COSA FARAI – Aggiorna tutte le righe seguenti sostituendo "dropdown" con "menu" e lascia invariato tutto il resto.

--- MATERIALE MOSTRATO ---

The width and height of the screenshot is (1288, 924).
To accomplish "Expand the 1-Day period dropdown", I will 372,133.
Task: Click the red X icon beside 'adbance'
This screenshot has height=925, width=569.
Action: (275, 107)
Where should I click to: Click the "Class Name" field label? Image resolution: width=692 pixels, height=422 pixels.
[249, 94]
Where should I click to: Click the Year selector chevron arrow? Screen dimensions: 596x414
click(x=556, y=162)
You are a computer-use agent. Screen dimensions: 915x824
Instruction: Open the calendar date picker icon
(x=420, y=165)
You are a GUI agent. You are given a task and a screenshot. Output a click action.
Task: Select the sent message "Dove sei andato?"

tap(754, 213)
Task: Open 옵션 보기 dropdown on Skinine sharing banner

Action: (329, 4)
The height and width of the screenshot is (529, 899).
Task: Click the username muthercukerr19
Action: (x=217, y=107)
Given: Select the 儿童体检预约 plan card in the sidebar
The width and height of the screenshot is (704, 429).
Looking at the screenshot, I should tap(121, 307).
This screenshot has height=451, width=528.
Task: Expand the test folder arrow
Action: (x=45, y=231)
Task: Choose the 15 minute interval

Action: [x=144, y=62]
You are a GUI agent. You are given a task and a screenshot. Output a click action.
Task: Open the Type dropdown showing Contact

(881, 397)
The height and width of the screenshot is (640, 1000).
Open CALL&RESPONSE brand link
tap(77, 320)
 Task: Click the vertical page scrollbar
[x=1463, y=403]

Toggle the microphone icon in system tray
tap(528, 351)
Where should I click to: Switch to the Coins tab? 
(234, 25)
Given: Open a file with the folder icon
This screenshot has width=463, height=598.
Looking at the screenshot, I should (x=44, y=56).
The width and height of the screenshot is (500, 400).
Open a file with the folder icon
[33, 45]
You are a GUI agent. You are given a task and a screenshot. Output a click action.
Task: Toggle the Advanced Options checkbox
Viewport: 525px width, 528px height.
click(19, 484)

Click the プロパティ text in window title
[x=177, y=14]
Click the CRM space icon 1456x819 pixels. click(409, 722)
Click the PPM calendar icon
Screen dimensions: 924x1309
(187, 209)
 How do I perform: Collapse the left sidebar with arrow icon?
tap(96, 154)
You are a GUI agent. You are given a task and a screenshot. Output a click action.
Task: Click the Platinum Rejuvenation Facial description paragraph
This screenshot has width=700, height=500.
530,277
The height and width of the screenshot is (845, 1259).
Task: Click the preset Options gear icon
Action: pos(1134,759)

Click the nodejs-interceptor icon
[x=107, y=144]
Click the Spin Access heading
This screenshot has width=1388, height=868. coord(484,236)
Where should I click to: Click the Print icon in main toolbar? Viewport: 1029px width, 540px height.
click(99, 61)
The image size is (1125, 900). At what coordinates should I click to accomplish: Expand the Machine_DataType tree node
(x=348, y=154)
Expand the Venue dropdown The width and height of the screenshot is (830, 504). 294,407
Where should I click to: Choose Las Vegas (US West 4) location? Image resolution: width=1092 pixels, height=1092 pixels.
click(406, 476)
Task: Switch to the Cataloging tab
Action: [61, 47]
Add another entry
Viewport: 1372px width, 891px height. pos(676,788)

---

SOLUZIONE –
The width and height of the screenshot is (1288, 924).
To accomplish "Expand the 1-Day period menu", I will 372,133.
Task: Click the red X icon beside 'adbance'
This screenshot has height=925, width=569.
Action: (275, 107)
Where should I click to: Click the "Class Name" field label? Image resolution: width=692 pixels, height=422 pixels.
[249, 94]
Where should I click to: Click the Year selector chevron arrow? Screen dimensions: 596x414
click(x=556, y=162)
You are a computer-use agent. Screen dimensions: 915x824
Instruction: Open the calendar date picker icon
(x=420, y=165)
You are a GUI agent. You are given a task and a screenshot. Output a click action.
Task: Select the sent message "Dove sei andato?"

tap(754, 213)
Task: Open 옵션 보기 menu on Skinine sharing banner

Action: (329, 4)
The height and width of the screenshot is (529, 899).
Task: Click the username muthercukerr19
Action: (x=217, y=107)
Given: Select the 儿童体检预约 plan card in the sidebar
The width and height of the screenshot is (704, 429).
Looking at the screenshot, I should tap(121, 307).
This screenshot has height=451, width=528.
Task: Expand the test folder arrow
Action: (x=45, y=231)
Task: Choose the 15 minute interval

Action: [x=144, y=62]
You are a GUI agent. You are given a task and a screenshot. Output a click action.
Task: Open the Type menu showing Contact

(881, 397)
The height and width of the screenshot is (640, 1000).
Open CALL&RESPONSE brand link
tap(77, 320)
 Task: Click the vertical page scrollbar
[x=1463, y=403]

Toggle the microphone icon in system tray
tap(528, 351)
Where should I click to: Switch to the Coins tab? 
(234, 25)
Given: Open a file with the folder icon
This screenshot has width=463, height=598.
Looking at the screenshot, I should (x=44, y=56).
The width and height of the screenshot is (500, 400).
Open a file with the folder icon
[33, 45]
You are a GUI agent. You are given a task and a screenshot. Output a click action.
Task: Toggle the Advanced Options checkbox
Viewport: 525px width, 528px height.
click(19, 484)

Click the プロパティ text in window title
[x=177, y=14]
Click the CRM space icon 1456x819 pixels. click(409, 722)
Click the PPM calendar icon
Screen dimensions: 924x1309
(187, 209)
 How do I perform: Collapse the left sidebar with arrow icon?
tap(96, 154)
You are a GUI agent. You are given a task and a screenshot. Output a click action.
Task: Click the Platinum Rejuvenation Facial description paragraph
This screenshot has width=700, height=500.
530,277
The height and width of the screenshot is (845, 1259).
Task: Click the preset Options gear icon
Action: pos(1134,759)

Click the nodejs-interceptor icon
[x=107, y=144]
Click the Spin Access heading
This screenshot has width=1388, height=868. coord(484,236)
Where should I click to: Click the Print icon in main toolbar? Viewport: 1029px width, 540px height.
click(99, 61)
The image size is (1125, 900). At what coordinates should I click to accomplish: Expand the Machine_DataType tree node
(x=348, y=154)
Expand the Venue menu The width and height of the screenshot is (830, 504). 294,407
Where should I click to: Choose Las Vegas (US West 4) location? Image resolution: width=1092 pixels, height=1092 pixels.
click(406, 476)
Task: Switch to the Cataloging tab
Action: [61, 47]
Add another entry
Viewport: 1372px width, 891px height. pos(676,788)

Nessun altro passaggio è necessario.